▶ [Data provided]:
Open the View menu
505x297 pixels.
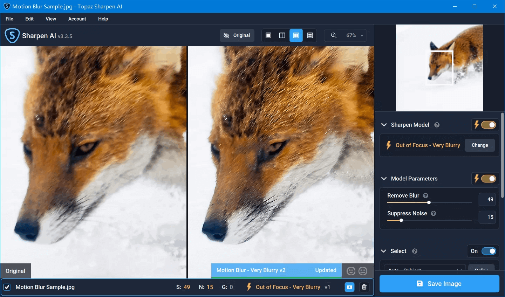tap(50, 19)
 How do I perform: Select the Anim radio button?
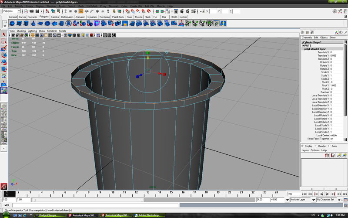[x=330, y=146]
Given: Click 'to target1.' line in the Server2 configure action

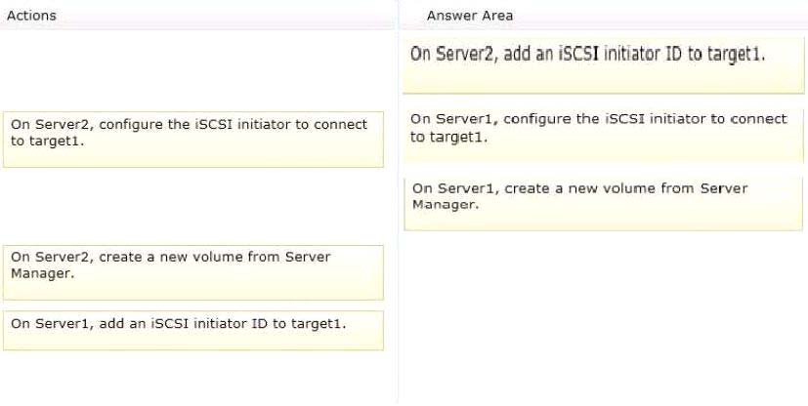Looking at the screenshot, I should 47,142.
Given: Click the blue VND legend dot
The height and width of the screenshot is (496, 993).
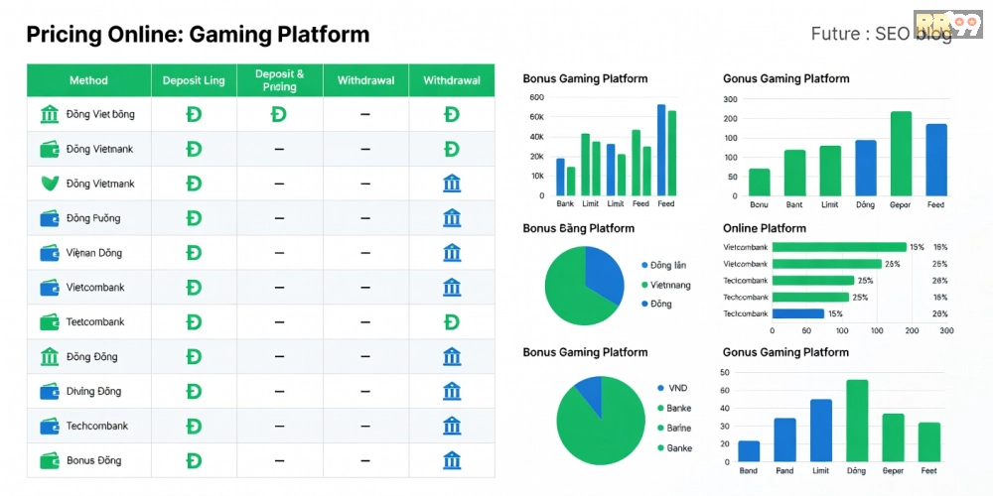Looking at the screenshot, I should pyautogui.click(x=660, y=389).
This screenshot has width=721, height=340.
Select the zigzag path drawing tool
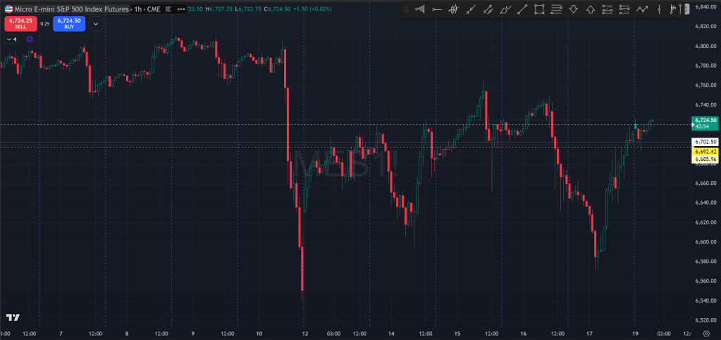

▶ [Task description]:
Return nothing except the lines from the one containing "Given: Click 'to" through the final line of the data, copied exactly. Leave out all pictures.

▶ [Reply]:
Given: Click 'to target1.' line in the Server2 configure action

Looking at the screenshot, I should 47,142.
Given: Click the blue VND legend dot
The height and width of the screenshot is (496, 993).
Looking at the screenshot, I should pyautogui.click(x=660, y=389).
This screenshot has width=721, height=340.
Select the zigzag path drawing tool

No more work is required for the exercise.